He stood statue-still, as children often do after an accident.
The words and tone I’d used were having their impact. He braced
himself to fight the tears, and prepared to clean things up.
When I thought about it later, I realized the worst moment wasn’t
the food hitting the floor. The worst moment was seeing his face
hiding the shame and anguish he was feeling. It was realizing I’d
been responsible for helping him “shove down” big feelings too
painful to deal with.
The truth was difficult. I was teaching my son to feel shame.
So how is it that we can do something like this to our children?
The dynamics of shame are fairly simple. They are often at the heart
of toxic relations between parents and children. When you’re unable
to change the behavior of your children, you may have a rush of
feelings that include frustration, humiliation, and anger. These
feelings have been with you since you were a child, and they are
associated with feeling defective in your own childhood.
Most children go through periods in their life feeling
misunderstood and mistreated. The feelings of shame that were
generated from those times produced defense mechanisms that
protected them from having to experience those painful moments
again. They are “stored” in your body, but not in conscious
awareness.
When you become a parent, you are constantly reminded of past
shame-filled experiences in your interactions with your children.
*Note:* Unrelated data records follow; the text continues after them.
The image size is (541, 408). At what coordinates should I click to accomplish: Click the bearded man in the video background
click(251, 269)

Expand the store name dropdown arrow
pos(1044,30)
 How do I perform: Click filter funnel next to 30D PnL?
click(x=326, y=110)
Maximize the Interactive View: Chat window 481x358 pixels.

The shame comes rushing back in an avalanche of feelings and
defenses. When you’re “in” your own shame, everything is distorted.
When your children make mistakes, they’re your mistakes. When they
appear defective, you feel defective. You can easily become overly
concerned about other people’s opinions, and about what’s right and
wrong.
And in this avalanche of shame, you can lose sight of the most
important thing of all—the needs of your children.
Here are some steps to limit or avoid the impact of shame on your
family:
 | Look at your own history of shame, and how it’s triggered by
your children. Try to find the irrational thoughts and messages
that are getting you into trouble. Get to know these triggers
well, and be prepared for them.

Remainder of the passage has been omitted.